Nel documento, i consiglieri provinciali chiedono che alla luce delle modifiche istituzionali che vedranno la trasformazione dal 2015 della Provincia di Torino in Città Metropolitana la biblioteca di palazzo Cisterna venga salvaguardata per non perder le sue caratteristiche, la sua unità ed il suo essenziale supporto a sostegno delle Università  e degli istituti di ricerca; richiedono inoltre che sia richiesto al Ministero dei Beni ed Attività Culturali ed alla Soprintendenza Regionale Bibliografica il riconoscimento dell’interesse storico delle raccolte e che, alla luce della presenza di numerosi fondi librari storici con vincolo di destinazione, provenienti da donazioni di eminenti figure quali Valdo Fusi, Luigi Firpo, Marino Parenti e Carlo Ignazio Giulio, si mantenga all'interno di Palazzo Cisterna, sua sede naturale e storica, la collocazione anche futura della Biblioteca decidendo, qualora se ne presenti l'opportunità, di destinare ulteriori spazi ad un ampliamento della collocazione dei preziosi fondi letterari custoditi.

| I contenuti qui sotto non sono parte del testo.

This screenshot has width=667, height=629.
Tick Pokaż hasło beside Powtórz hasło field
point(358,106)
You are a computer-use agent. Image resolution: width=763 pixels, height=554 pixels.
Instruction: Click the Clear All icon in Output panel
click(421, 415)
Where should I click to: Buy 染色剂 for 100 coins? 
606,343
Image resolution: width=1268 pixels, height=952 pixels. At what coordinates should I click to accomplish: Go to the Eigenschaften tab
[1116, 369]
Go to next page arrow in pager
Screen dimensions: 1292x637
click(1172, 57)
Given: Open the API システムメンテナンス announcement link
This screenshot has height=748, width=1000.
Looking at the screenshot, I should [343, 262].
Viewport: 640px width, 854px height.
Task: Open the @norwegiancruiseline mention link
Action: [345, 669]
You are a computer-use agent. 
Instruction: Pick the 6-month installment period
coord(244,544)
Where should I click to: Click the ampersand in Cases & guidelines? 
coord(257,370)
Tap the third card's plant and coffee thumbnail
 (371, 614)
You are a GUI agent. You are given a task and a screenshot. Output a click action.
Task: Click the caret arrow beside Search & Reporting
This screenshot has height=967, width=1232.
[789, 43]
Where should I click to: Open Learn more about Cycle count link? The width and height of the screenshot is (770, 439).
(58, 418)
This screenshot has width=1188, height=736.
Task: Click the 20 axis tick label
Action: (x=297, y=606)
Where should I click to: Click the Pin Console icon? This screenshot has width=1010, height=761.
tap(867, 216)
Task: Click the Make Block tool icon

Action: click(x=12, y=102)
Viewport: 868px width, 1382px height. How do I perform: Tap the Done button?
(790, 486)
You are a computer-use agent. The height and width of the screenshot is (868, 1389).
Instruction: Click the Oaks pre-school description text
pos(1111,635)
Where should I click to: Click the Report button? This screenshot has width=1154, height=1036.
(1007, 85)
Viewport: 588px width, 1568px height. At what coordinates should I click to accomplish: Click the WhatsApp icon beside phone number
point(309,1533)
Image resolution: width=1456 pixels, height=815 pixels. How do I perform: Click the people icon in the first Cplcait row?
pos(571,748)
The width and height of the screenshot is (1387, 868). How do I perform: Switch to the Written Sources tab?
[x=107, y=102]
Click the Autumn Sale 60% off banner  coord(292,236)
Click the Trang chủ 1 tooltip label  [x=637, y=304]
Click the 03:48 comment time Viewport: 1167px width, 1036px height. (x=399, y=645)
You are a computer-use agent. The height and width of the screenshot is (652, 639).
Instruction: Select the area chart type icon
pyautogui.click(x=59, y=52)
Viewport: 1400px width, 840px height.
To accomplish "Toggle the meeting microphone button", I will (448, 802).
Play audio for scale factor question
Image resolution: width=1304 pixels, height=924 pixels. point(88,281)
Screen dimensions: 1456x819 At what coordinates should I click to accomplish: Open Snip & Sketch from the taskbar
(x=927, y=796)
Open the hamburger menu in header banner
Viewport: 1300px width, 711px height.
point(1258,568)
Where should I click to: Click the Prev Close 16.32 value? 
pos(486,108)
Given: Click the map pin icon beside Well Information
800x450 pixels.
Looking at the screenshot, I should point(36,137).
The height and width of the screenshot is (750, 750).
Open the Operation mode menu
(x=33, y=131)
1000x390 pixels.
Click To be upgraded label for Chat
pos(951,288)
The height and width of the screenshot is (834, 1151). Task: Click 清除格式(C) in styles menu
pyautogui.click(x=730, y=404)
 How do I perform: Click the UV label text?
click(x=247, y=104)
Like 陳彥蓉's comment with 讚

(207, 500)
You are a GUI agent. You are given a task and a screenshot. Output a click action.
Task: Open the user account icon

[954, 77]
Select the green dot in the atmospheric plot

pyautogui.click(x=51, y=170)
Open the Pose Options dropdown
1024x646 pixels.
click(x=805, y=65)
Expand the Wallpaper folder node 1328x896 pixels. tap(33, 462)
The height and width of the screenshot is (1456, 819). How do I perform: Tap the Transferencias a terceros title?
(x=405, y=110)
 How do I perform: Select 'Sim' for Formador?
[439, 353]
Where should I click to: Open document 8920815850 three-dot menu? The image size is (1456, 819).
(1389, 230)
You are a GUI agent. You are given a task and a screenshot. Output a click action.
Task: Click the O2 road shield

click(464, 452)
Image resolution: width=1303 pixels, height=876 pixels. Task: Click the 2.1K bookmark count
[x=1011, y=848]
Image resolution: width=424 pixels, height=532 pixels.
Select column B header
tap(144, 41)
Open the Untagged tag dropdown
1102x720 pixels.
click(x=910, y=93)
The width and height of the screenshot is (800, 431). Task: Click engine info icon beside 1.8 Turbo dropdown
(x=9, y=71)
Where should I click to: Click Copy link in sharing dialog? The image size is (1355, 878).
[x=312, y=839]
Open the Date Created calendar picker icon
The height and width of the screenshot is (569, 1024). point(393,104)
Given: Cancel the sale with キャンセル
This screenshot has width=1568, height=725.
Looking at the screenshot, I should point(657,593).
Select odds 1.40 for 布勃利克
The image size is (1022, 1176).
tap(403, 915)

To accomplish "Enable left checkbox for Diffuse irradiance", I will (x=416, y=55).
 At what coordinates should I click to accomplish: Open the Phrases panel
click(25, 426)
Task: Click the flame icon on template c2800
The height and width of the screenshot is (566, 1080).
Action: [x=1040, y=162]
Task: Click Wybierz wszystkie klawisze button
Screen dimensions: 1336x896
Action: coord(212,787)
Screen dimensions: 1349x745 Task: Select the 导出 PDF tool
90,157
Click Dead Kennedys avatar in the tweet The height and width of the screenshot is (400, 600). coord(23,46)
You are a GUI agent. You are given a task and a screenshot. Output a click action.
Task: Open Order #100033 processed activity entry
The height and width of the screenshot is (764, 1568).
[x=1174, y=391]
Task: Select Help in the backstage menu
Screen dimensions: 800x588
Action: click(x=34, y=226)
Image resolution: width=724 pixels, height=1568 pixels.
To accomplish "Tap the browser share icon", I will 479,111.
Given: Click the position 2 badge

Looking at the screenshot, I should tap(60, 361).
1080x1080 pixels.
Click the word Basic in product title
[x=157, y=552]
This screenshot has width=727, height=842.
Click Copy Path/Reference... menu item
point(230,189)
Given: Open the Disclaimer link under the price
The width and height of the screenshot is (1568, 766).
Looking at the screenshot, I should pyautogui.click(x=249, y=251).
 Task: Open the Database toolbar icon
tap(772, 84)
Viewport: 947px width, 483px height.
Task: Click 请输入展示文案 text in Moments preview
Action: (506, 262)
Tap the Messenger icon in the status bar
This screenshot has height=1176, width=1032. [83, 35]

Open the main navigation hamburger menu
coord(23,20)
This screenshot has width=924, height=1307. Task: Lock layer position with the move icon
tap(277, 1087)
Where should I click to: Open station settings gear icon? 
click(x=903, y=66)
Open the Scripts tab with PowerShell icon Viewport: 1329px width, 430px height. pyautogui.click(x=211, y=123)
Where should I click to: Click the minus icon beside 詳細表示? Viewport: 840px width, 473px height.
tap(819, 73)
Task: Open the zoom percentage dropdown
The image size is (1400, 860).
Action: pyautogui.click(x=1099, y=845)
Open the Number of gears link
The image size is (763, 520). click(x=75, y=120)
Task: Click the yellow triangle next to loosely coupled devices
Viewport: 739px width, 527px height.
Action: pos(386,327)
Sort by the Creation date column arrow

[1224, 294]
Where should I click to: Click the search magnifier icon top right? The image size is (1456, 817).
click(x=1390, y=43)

La Biblioteca di palazzo Cisterna infatti dispone di un patrimonio di oltre 100.000 titoli tra monografie, periodici, manoscritti, cinquecentine, stampe, carte geografiche e tesi di laurea: le accessioni di maggiore rilevanza in assoluto sono rappresentate dal lascito del senatore Giorgio Ermanno Anselmi di Valperga Canavese, da quello degli eredi della casata Giulio-Falconieri, e dall’acquisto, nel 1966, dell’intera biblioteca di Marino Parenti.In anni più recenti si sono aggiunte le accessioni dei Fondi “Lange”, “Campini”, “Fusi” e “Bertagna”. Parte integrante del patrimonio della biblioteca è costituita infine da 11 rari incunaboli e 42  fondi archivistici, fra i quali si segnalano quello della famiglia feudale “Bosses di Bosses”, preziosa raccolta di 494 pergamene datate fra il 1225 e il 1788, relativa ai signori di Bosses e dei vari centri delle valli di Susa ed Aosta;  l’archivio “Claretta”, con  1381 documenti  dal 1350 al 1850, sulle principali famiglie nobili piemontesi e l’archivio “Carrone di San Tommaso”, ricco di interessanti carteggi tra il marchese Felice, suo padre Alessandro e la madre Enrichetta Guasco di Bisio. Pari  importanza dal punto di vista documentale rivestono  gli archivi risorgimentali, come  quello del deputato al parlamento subalpino Lorenzo Valerio, con oltre 2000 lettere di eminenti personalità politiche e letterarie dell’800, da Cavour a d’Azeglio, da Gioberti a Mazzini, da Brofferio  a Garibaldi, con autografi da Napoleone III e Vittorio Emanuele II.